With less than a week to go before this year’s DSE Compulsory Mathematics exams, Young Post asked two top tutors, Modern Education’s Dick Hui and King’s Glory Education Centre’s Wilson Liu, what key knowledge you’ll need to get you through the ordeal.
According to Liu, there’s a good chance that this year’s Paper One will include questions on three-dimensional trigonometry. In particular, it’s worth revising the following concepts: coordinate geometry related to centres of triangle; how to find the angle between two planes; and how to find the vertex of a quadratic graph by completing the square.
“Students should also pay special attention to topics like logarithmic graphs, polar coordinates, and arithmetic and geometric sequences,” Liu adds.
In addition, the last question of the paper – which is also the longest question and worth the most points (13) – may also be based on one of these topics, says Hui.
“There is a high chance that students will be tested on concepts related to arithmetic and geometric sequence, three-dimensional geometry and trigonometry, as well as probability,” he says.
Both Hui and Liu suggest using visual aids to answer questions.
“Students should always sketch diagrams or plot graphs using the information given in the problems before solving them. This is especially important for questions about coordinate geometry, polar coordinates, and mensuration,” says Hui.
Key question phrases
Maths is obviously a numbers game, so if a question asks you to “explain” your answer, it isn’t usually looking for a written explanation.
“When students are asked to ‘explain why’, they are usually expected to calculate a maximum or minimum value, rather than verbally explain their answer,” says Hui.
“The only exception is when the phrase appears in questions related to statistics. In that case, students are supposed to make their own judgments and explain them by referring to the concepts they’ve learned.”
Liu adds that “do you agree” is another key phrase that will crop up in some questions. “Students should state their stance and give a full explanation based on the results of their calculation.”
Finally, if you see sub-questions that start with the word “hence”, it means the question is related to the previous question, so you’ll need to use both parts to help you work out the answer – even if you know it without using them.
“There are usually more than one way to solve these problems, but students will get no scores for attempting them without using the answer from the previous sub-question,” Hui says.
If you’re stuck
If you’re struggling to solve a problem, double check that you’ve used every single piece of information provided in the question. If you haven’t, says Hui, “think about how you can use the remaining data to solve the question”.

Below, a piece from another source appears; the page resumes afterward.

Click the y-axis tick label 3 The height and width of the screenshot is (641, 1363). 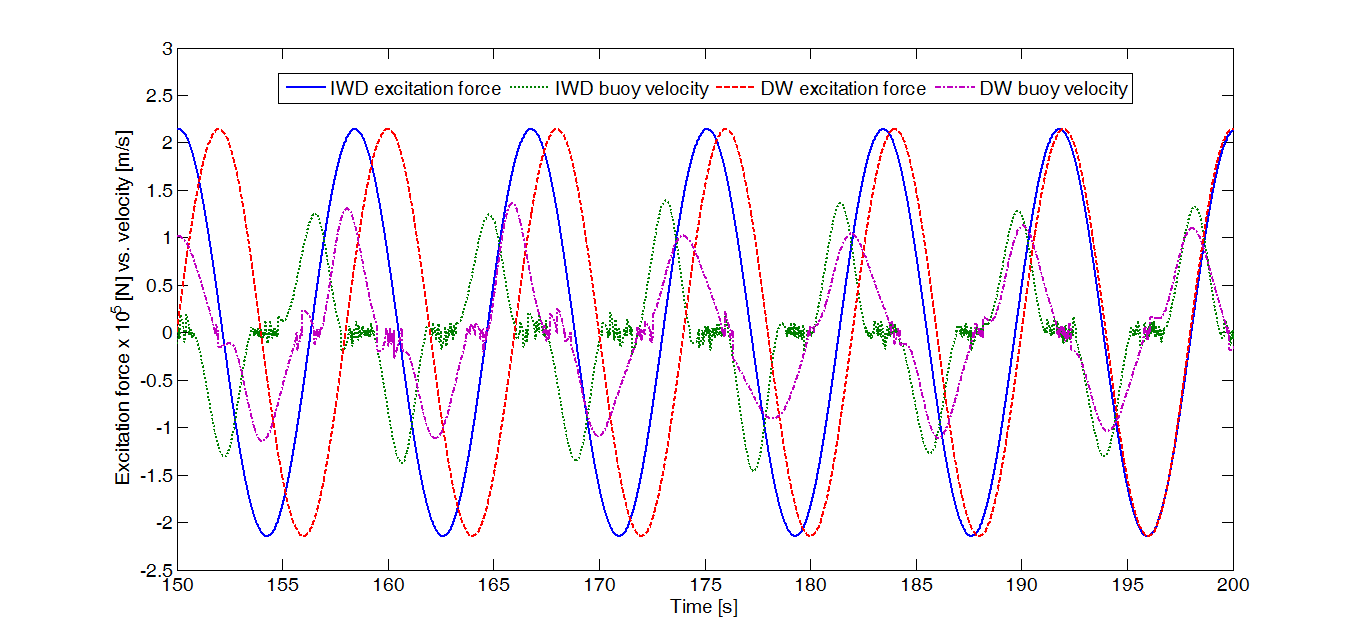point(167,48)
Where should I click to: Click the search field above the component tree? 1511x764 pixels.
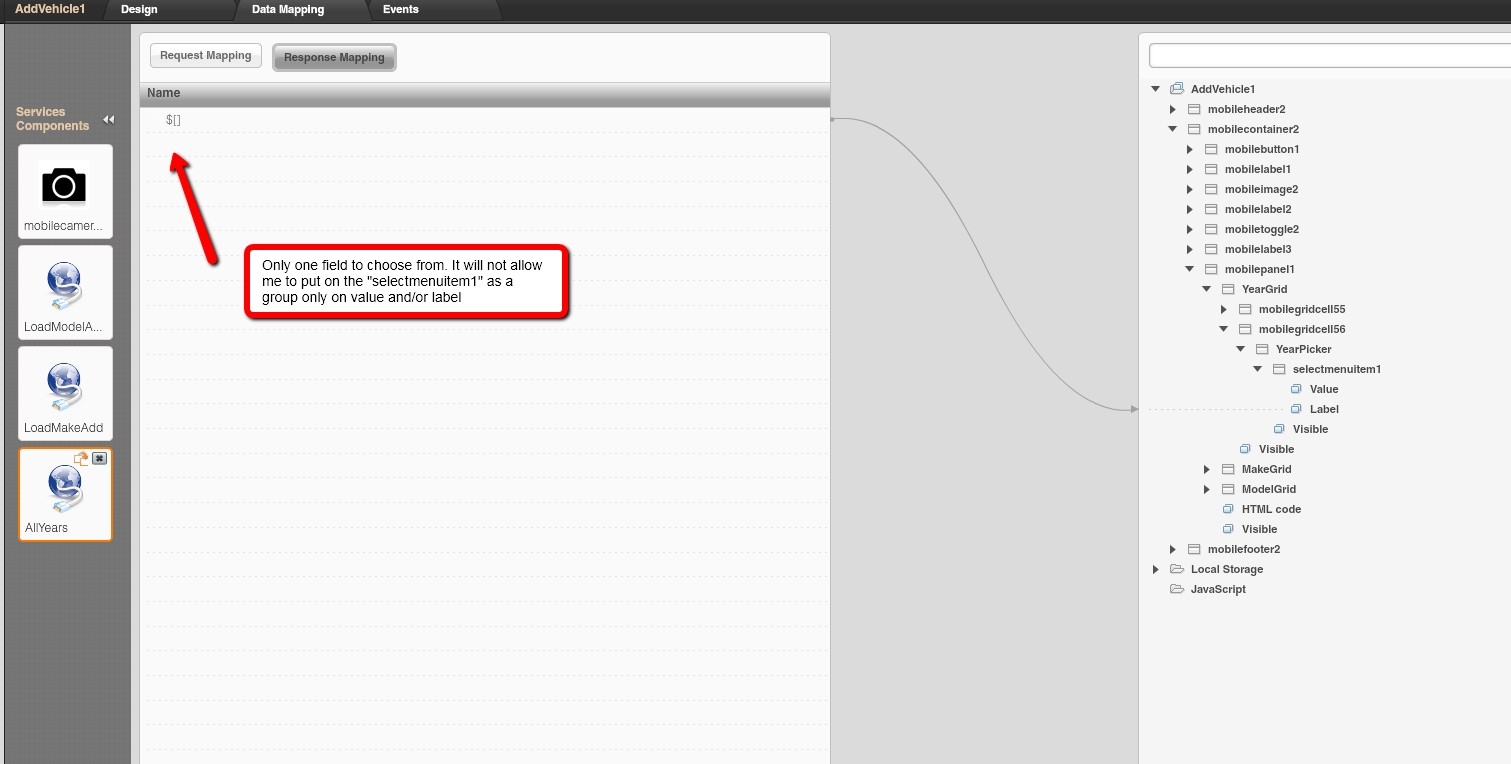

Again, remember that if a question has sub-parts, these parts shouldn’t be treated as totally separate problems.
“Most of the time, the second part of a long question is closely related to the first part. For instance, results from the former parts may offer new information that is essential for solving the sub-questions that follow,” says Liu.
In addition, sub-questions which require students to “show” or “prove” something are usually there for a reason. “Very often you are expected to use what you’ve proved – be it a formula or the properties of a diagram – to solve the sub-questions following them,” says Liu.
The way you manage your time in these exams depends on where you hope to gain the most points.
“Students aiming for Level Five or above should spend no more than 20 minutes on Section A1 and 40 minutes on Section A2, so that they can spend the rest of time on [the more complicated, high-mark questions in] Section B,” said Hui.
But students who are less certain about how well they’ll do on the tricky Section B should allocate their time differently. “They should spend more time on Section A1 and A2, and ensure they get at least 80 per cent of their Section A1 answers right,” he said. “That’s because students with a weak foundation might only get a single-digit score in Section B.”
If you’ve been stuck on a question for more than two minutes, Liu suggests giving up and moving on.
This paper consists of 45 multiple-choice questions. Although each question is worth the same score, it doesn’t mean you should spend an equal amount of time on each one, Hui said.
“The difficulty level of the questions varies a lot; some can be solved in 10 to 30 seconds, while some might take three minutes,” he said.
The tutors added that as a general rule, it’s best to spend no more than 90 seconds on each question.
“Do not give up the whole forest for one tree,” said Hui. “Completing Paper Two should be a top priority.”
Other tips and advice
“Write down every step you take when solving an equation, and never make false assumptions,” says Hui. “For example, never assume a triangle is an isosceles when it is not mentioned in the question, unless you can prove it.”
Another common slip-up is to give non-answers or incomplete calculations. “It happens when students are too caught up in the calculation process, especially in Paper Two,” he says.
To ensure you have your wits about you, both tutors recommend getting into a healthy sleep pattern a few days before the exam, so that you can wake up easily on the morning of the real thing. Liu also advises against attempting any really tough practice questions the day before the exam, as this will only cause unnecessary anxiety.